Les actions des groupes prétendument hacktivistes, mais en fait soupçonnés d’être commandités par des États, inquiètent particulièrement. En effet, contrairement à ceux cybermilitants, les groupes parrainés par des États sont plus sophistiqués et causent des dommages beaucoup plus importants sur des cibles de haut niveau, telles les infrastructures critiques.
L'amélioration des capacités cyber des groupes de pirates informatiques commandités par l’Iran ainsi que le retour de Predatory Sparrow, que certains croient lié au gouvernement israélien, font craindre une escalade des tensions Iran-Israël dans le cyberespace. Alors que Predatory Sparrow avait déjà fait les manchettes pour avoir ciblé des installations sidérurgiques au printemps 2022 et des systèmes de paiements de stations-service iraniennes à l’automne 2021, les pirates iraniens se sont montrés particulièrement agressifs envers Israël dans la dernière année.
Malgré ces inquiétudes, l’intensité de la cyberguerre Israël-Hamas est, pour l’heure, bien moindre que celle ayant sévi lors des premiers jours de l’invasion russe en Ukraine en février 2022. Plusieurs experts interrogés sur le sujet estiment que l’hacktivisme Israël-Hamas n’aura pas d’impact significatif sur le terrain, ni même en ligne, vu le caractère rudimentaire de la majorité des attaques perpétrées à ce jour. Selon Alexander Leslie, analyste en renseignement sur les menaces pour la firme Recorded Future, l’écrasante majorité des cyberattaques revendiquées par les groupes cybermilitants sont « opportunistes et réactives ». Toutefois, l’abondance des attaques, bien que mineures, demeure un sujet de préoccupation chez certains, qui craignent une amplification des hostilités dans les semaines à venir.
Impact au Canada
L’essor de l’hacktivisme dans le cadre de la guerre Israël-Hamas pourrait-il affecter le Canada ? Comme observé lors des attaques par déni de service distribué perpétrées par des groupes prorusses cette année au Québec et au Canada, les pirates informatiques étrangers n’hésitent pas à cibler des États soutenant la cause de pays ennemis. Plusieurs groupes pro-Palestine ont d’ores et déjà attaqué des entités en Inde, en France, aux États-Unis et en Ukraine, en réponse au soutien de ces pays à Israël. Il est donc probable que des actions similaires soient éventuellement observées au Canada si Ottawa devait par exemple adopter des mesures significatives ou très médiatisées par rapport au conflit.

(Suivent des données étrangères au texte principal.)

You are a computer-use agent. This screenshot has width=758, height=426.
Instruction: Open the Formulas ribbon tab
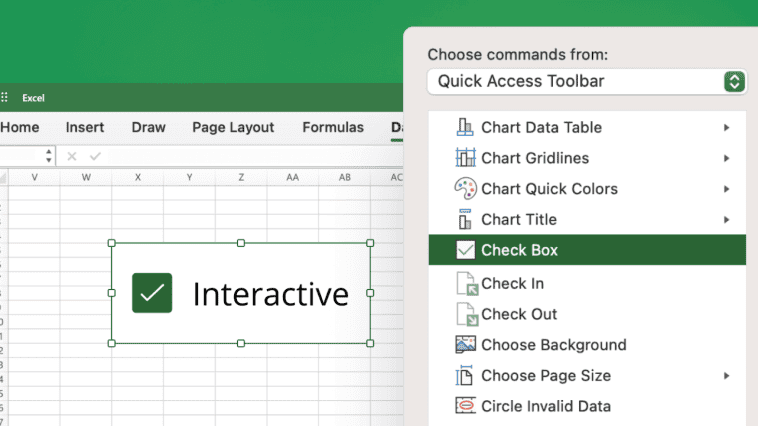point(332,127)
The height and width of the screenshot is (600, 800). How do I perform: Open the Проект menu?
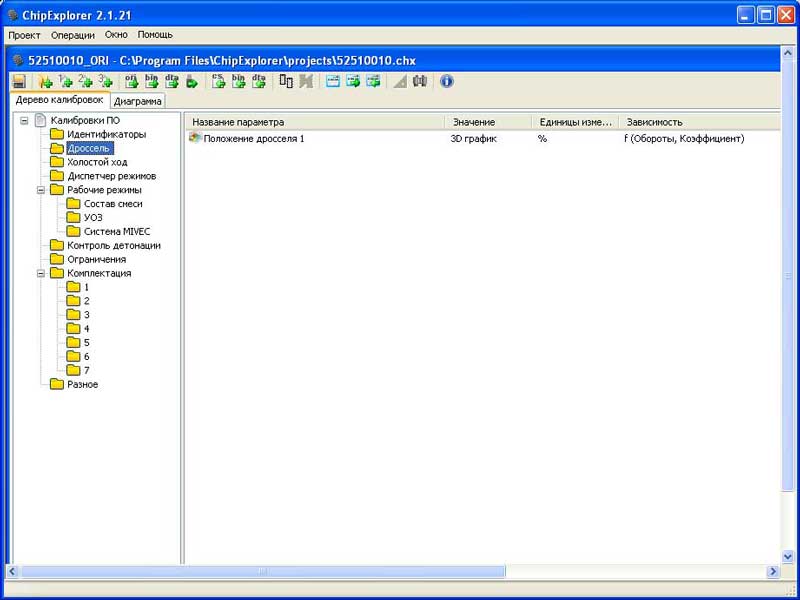[x=25, y=35]
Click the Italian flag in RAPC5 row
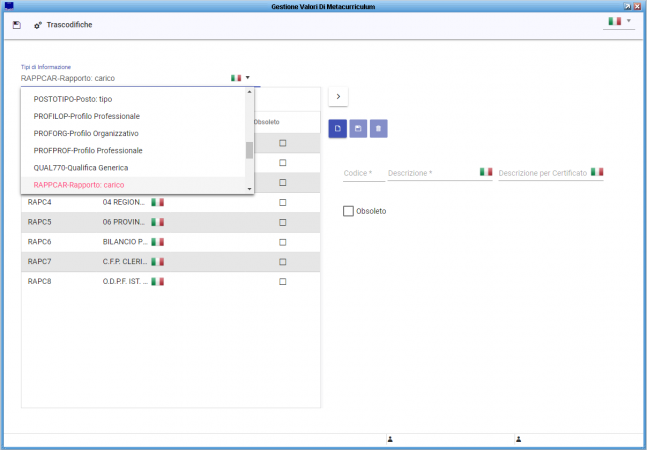Image resolution: width=647 pixels, height=450 pixels. (x=157, y=222)
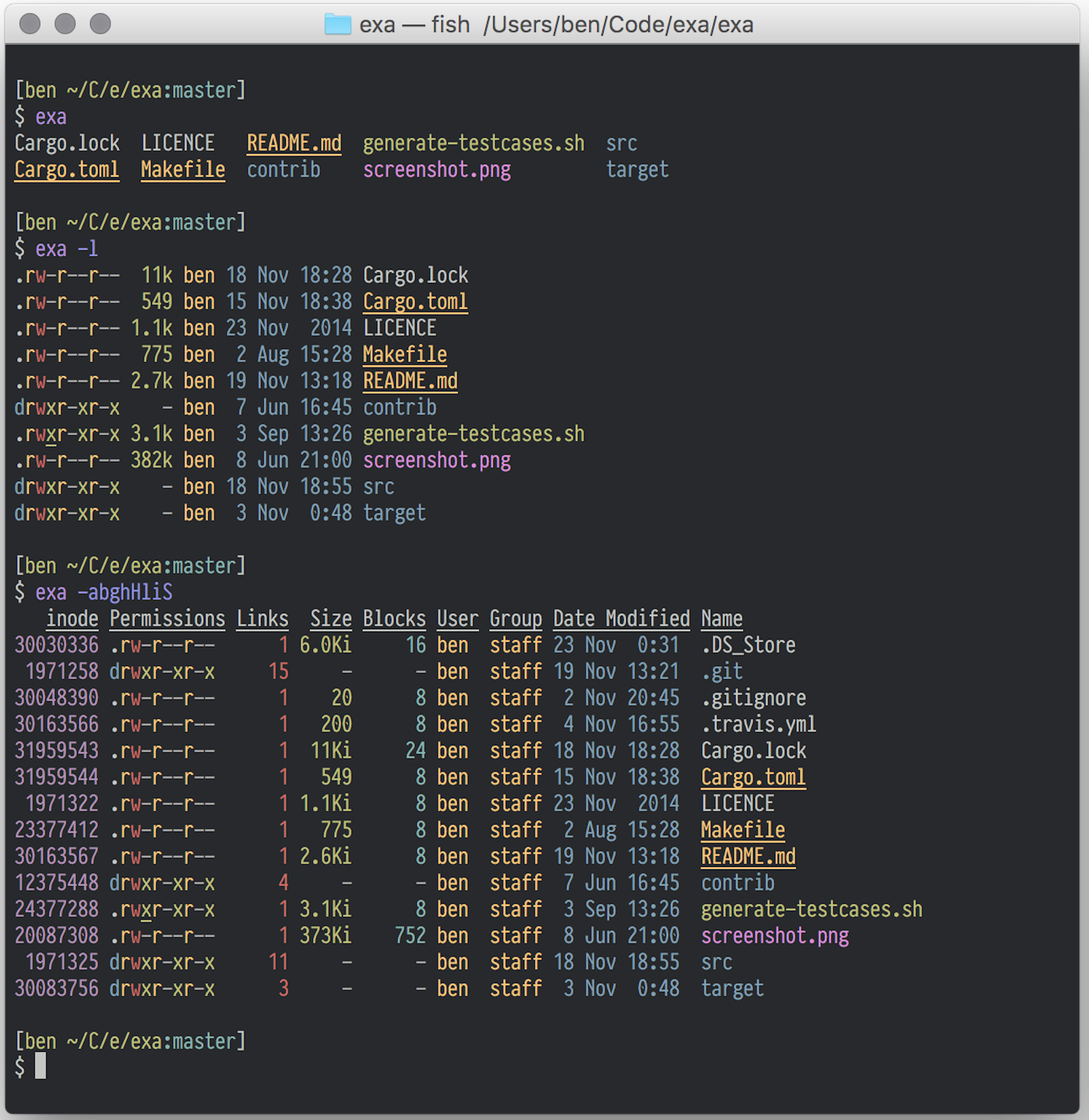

Des personnalités qui s’exprimeraient publiquement sur la situation pourraient également être visées par des cyberattaques, comme l’illustre le coûteux piratage du casino du milliardaire israélo-américain Sheldon Adelsonperpétré en 2014 à la suite de ses propos incendiaires sur l’Iran. Dans le cyberespace, les frontières nationales sont rapidement franchies, en particulier lors de conflits qui ne laissent personne indifférent.
[1] Un wiper est un maliciel (logiciel malveillant) dont l’objectif est d’effacer les données du disque dur d’un ordinateur infecté.